What information is the DB Synthesizer extracting from the original database? What information is put into the destination database?

All the structural data and data values will be almost exactly as they are in the original database. Foreign key distributions, which refer to points such as referential integrity and cardinality, will be approximated from the original database to serve data to their destination database.

This means that the destination database is going to have a similar to, but not exact distribution of referential integrity and cardinality as the original database.

The column probability density function, this density distribution is also going to be approximated. So the distributions are going to look quite similar to the original data, but they are not going to be exactly the same data. This results in generated data that is private.

Using the DB Synthesizer to generate new data

Now that you have an understanding of how the DB Synthesizer works, let’s look into an example.
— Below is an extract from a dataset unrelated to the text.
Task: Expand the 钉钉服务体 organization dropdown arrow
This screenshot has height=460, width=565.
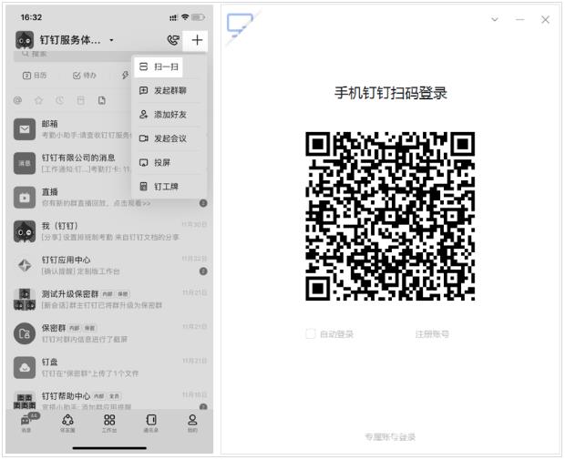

The original database used in this report is from a credit system, and contains historical information about users, and what credit lines, products and campaigns they participated in, among some other information. This database has seven tables along with several primary and foreign keys.

Table sizes in this database go from 10 to 1M rows, and while for the purpose of this report a database with only 7 tables was chosen, the DB Synthesizer is scalable and is able to work with databases of virtually any size (the software has been tested and validated against production size databases with thousands of tables).

The DB Synthesizer can be run using a command line interface, which is going to run the java application this simple command:

$ java -jar target/db-synthesizer.jar \
   -u “jdbc:postgresql://39.176.361.124:1234” \
   -d credit \
   -a synthesize \
   -U system \
   -W password123 \
   -l “jdbc:postgresql://39.176.361.1:1234” \
   -s credit_synth

And what you can see here is the origin URL, the name of the database of the origin, and down here, the destination connection, URL and destination database name, and the other parameters that can be actioned.

Here we’ll perform an action such as copying or synthesizing the data. We’ll configure the DB Synthesizer here by adding information about the source database along with user and password information. You can configure these and other parameters.

More information can be found here: docs.synthesized.io

You can see all the other configuration elements that you can, that you can run. You can also run the DB Synthesizer from an API. So you could see it. You can find more information about how to run it here. There are other parameters that can be added to the DB Synthesizer, more detailed information can be found in the configuration section in the documentation.

All of these parameters can be added for extra and more personalized output. So all the information such as primary keys column types, et cetera, will be extracted from the database. But there are some cases where some information needs to be provided manually to the Synthesizer. And with this configuration file, we are able to add that information to the database.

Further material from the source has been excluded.